The scientists ascertained that salmon harvested on the boat straight from the cage had extremely long pre-rigor time, sometimes more than 35 hours. The results also showed that the onset of rigor mortis was slower in salmon stored in refrigerated sea water (RSW) in tanks on board than salmon that was stored on ice in containers. This is of major significance, as salmon that has gone into rigor mortis when it is pumped is at major risk of developing gaping.
Correct handling of the salmon at the cage gives B/B Tauranga greater reach and more time before the salmon needs to be pumped in for further processing. The vessel should be emptied as rapidly as possible. The longer we wait, the greater the chances of damage, says Midling.
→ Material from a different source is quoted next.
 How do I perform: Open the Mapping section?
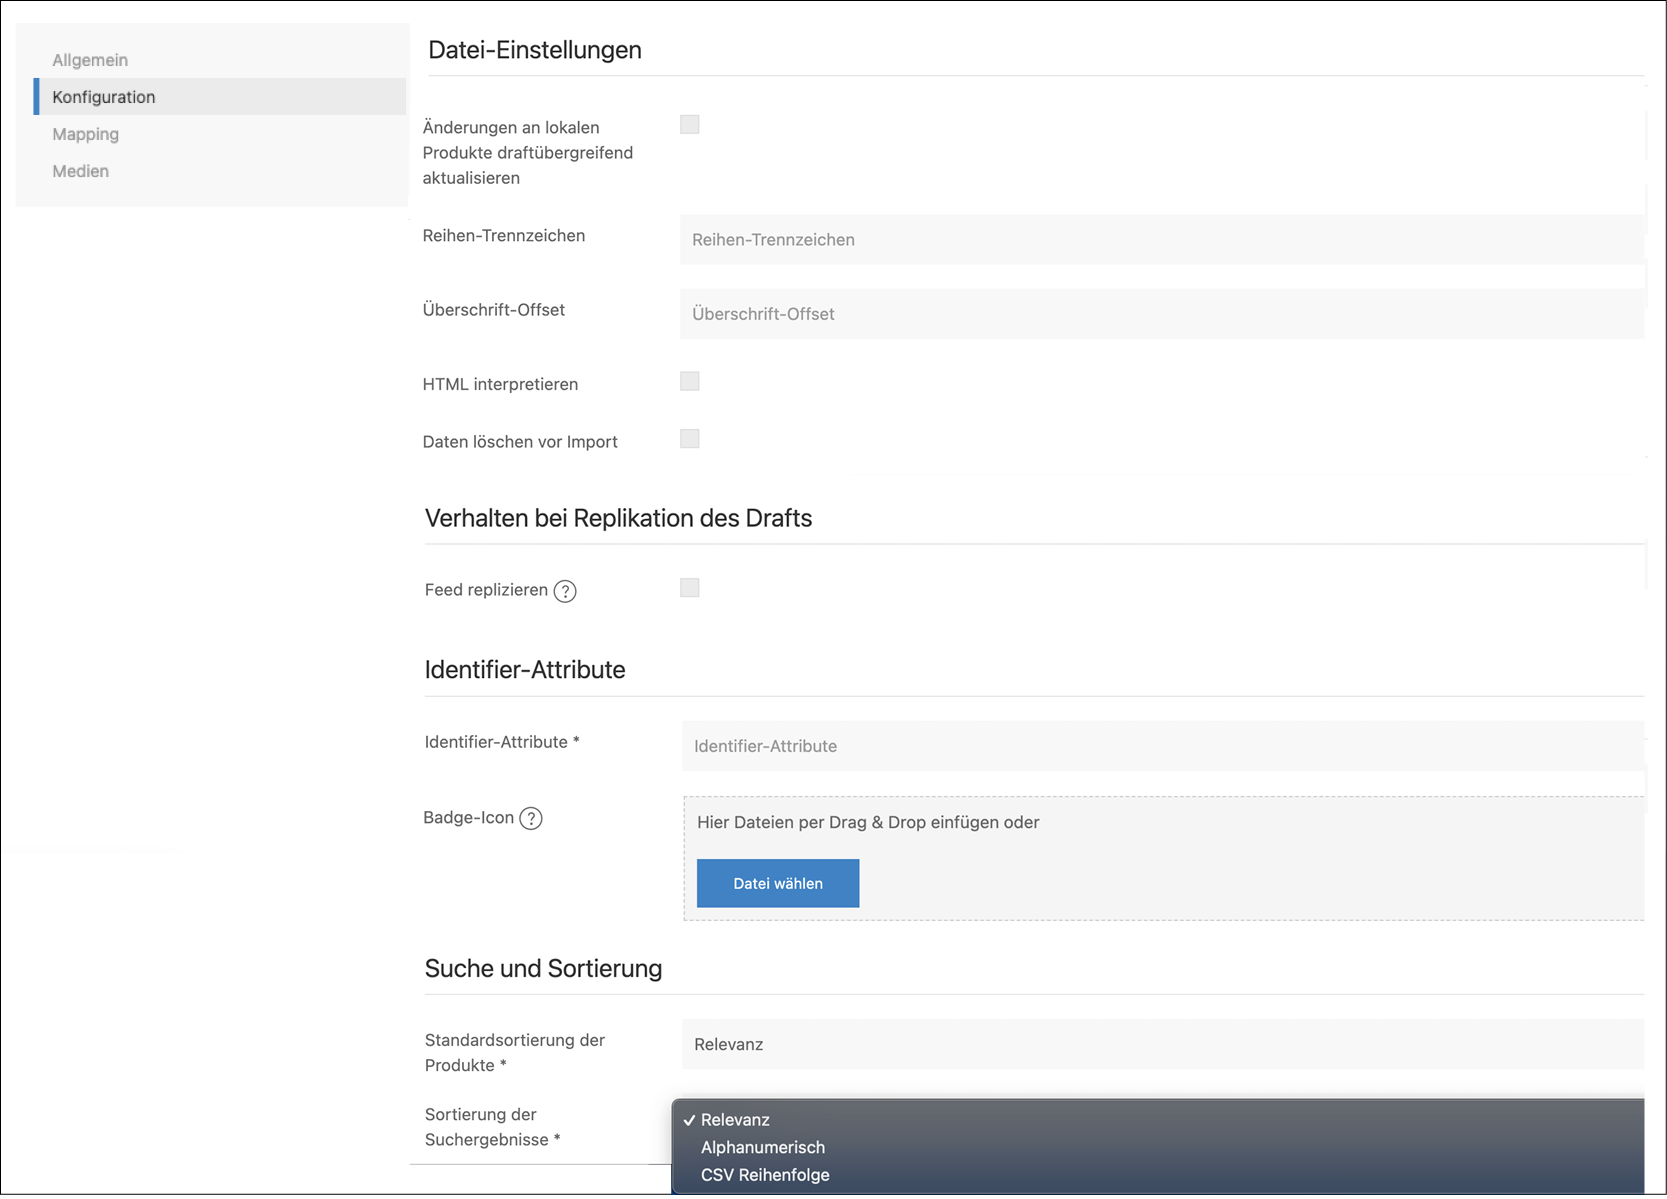click(x=85, y=134)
In or Out of Rigor Mortis?
The onset of rigor mortis is more rapid for salmon subjected to tough handling. This is also the case when electric stunning is used, so consequently only percussive stunning may be used during harvesting straight from the cage. It is difficult to follow the development of the salmon in the RSW tanks and the fish becomes soft regardless of how long it is stored on board.
Different muscle groups in salmon go into rigor mortis at different times. Dark muscle (just under the skin), muscles in the neck and near the bone in the ear go into rigor mortis first. As a result, it is easy to believe that the whole fish has gone into rigor mortis, but if the salmon is provoked out of rigor mortis, other muscle groups will go into rigor mortis if it is stored on ice.
In order to test this, experiments were carried out with salmon from the storage tanks on B/B Tauranga. We ascertained that salmon that had gone into rigor mortis were pumped out of rigor mortis and the further they had entered into rigor mortis, the greater the damage to the fillet, says Midling.
We bent various groups of salmon around a 10-inch steel pipe 6, 14, 20 and 32 hours after being killed. The first three groups became stiff again, but the salmon subjected to this handling after 32 hours remained soft. The amount and degree of gaping increased in accordance with the time the salmon had been in rigor mortis, says Midling.
In all likelihood, storage in RSW on board is gentler for the salmon than storage in containers, and salmon that are pumped while in rigor mortis develop gaping. Salmon stored and filleted 20 hours after killing had extremely little gaping, but the consistency of the fillet was softer the longer that elapsed from the time of killing until processing.
It is worth pointing out that many of the remaining challenges can be related to crowding, tough handling on board and inadequate control of rigor mortis. Consequently, these are also important goals in the optimisation that is now taking place at Marine Harvest, concludes Midling.